Augie March

Strange Bird

(Spin Art; 2004)

By Matt Stephens | 5 September 2007

Like most North Americans, I can’t claim to know a whole lot about Australia. The things I do associate with the country --- kangaroos, funny hats, excessive use of the word “mate,” alcoholism, and possibly Paul Hogan --- are all lame, trivial clichés, born of the same lazy mentality that has most of the literate world believing Canada is a frozen tundra consisting little more than igloos, beavers, and syrup-guzzling mounties. Like Canada, Australia is often responsible for a disproportionately large percentage of American radio playlists. Also like Canada, the Australian music that does end up reaching Clear Channel airwaves is, by and large, featureless, insipid dreck. Of course, our countries also seem to share a blossoming, vibrant underground where artists seem free of the constraints of “hipness” and the rigid scensters that plague American and British acts, and where they are able to mould the best aspects of pop music into something both familiar and fresh.

Augie March typify this capricious, unregemented approach to music-making on Strange Bird, an album bursting with an infectious kind of joie de vivre, and one whose whimsicality seems strangely focused and deliberate. It’s opening quartet – the Beatlesque lullaby “The Vineyard,” the feral, thunderous “This Train Will be Taking No Passengers,” the delicate, Paul Simon-like “Little Wonder,” and the mournful, down tempo “The Night is a Blackbird” – is not unlike that of The Meadowlands in the way that, in spite of considerable stylistic leaps, it loses no sense of cohesion or identity. Following these is “O Mi Sol Li Lon,” a song so wackily reminiscent of Sigur Rós (despite clocking in at a mere 1:21) that it’s hard to take seriously coming from an English-speaking band, and “Song in the Key of Chance,” which, unlike the rest of the record, lacks any strong hook or melody, thumping anonymously for nearly five minutes.

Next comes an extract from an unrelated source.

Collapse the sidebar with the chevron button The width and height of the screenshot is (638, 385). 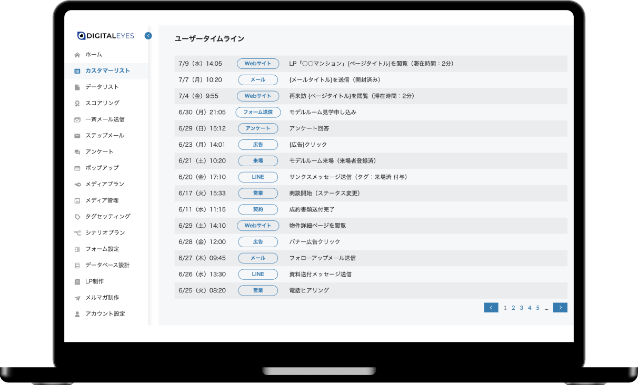[148, 35]
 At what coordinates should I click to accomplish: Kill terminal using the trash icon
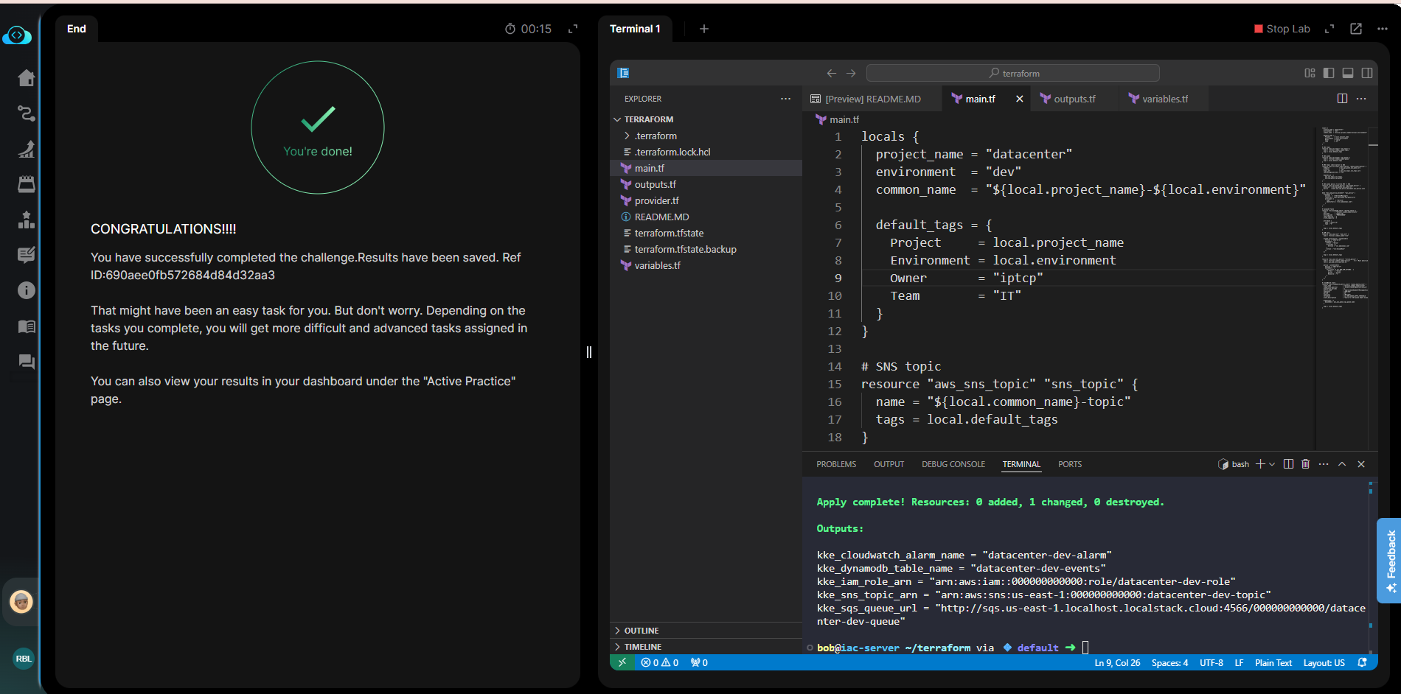pos(1305,464)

Strange Bird picks up brilliantly toward the end with four closing songs that rival the four that open it. “The Drowning Dream,” with a gloomy synth and incessant high-hat beat straight out of Tunnel of Love, has the kind of melody you have to catch up to, and, if I had to pick, is probably Strange Bird’s standout track. It’s followed by the gentle banjo-plucking “Sunstroke House” and the grandiose, gloomy “Brundisium,” complete with the album’s closest approximation of an instrumental freakout. The majestic, elegiac “O Song” is the perfect closer – after nearly an hour of emotional cartwheeling and pretty steady intensity, the song’s quiet sense of resignation is enormously resonant.

It’s nice to hear a band willing to borrow from all ends of the canon (the album is at turns reminiscent of The Beach Boys, Pink Floyd, The Decemberists, The Wrens, The Beatles, Sigur Ros, Dylan, Springsteen and The Pixies, just to name a few), and it’s especially nice to hear one that ends up sounding completely original because of it. It’s hard to imagine anyone with an even latent appreciation for pop music not enjoying Strange Bird at least a little; despite its ambitions, most of it goes down easy, and seems proud to be one of those “something for everybody” type of records. That it took two years to reach these shores is a travesty, but also probably a testament to the quality of the album itself. Australia may be an unfamiliar, misunderstood country to most, but as Strange Bird thrillingly proves, it’s maybe not as far away as we’d thought.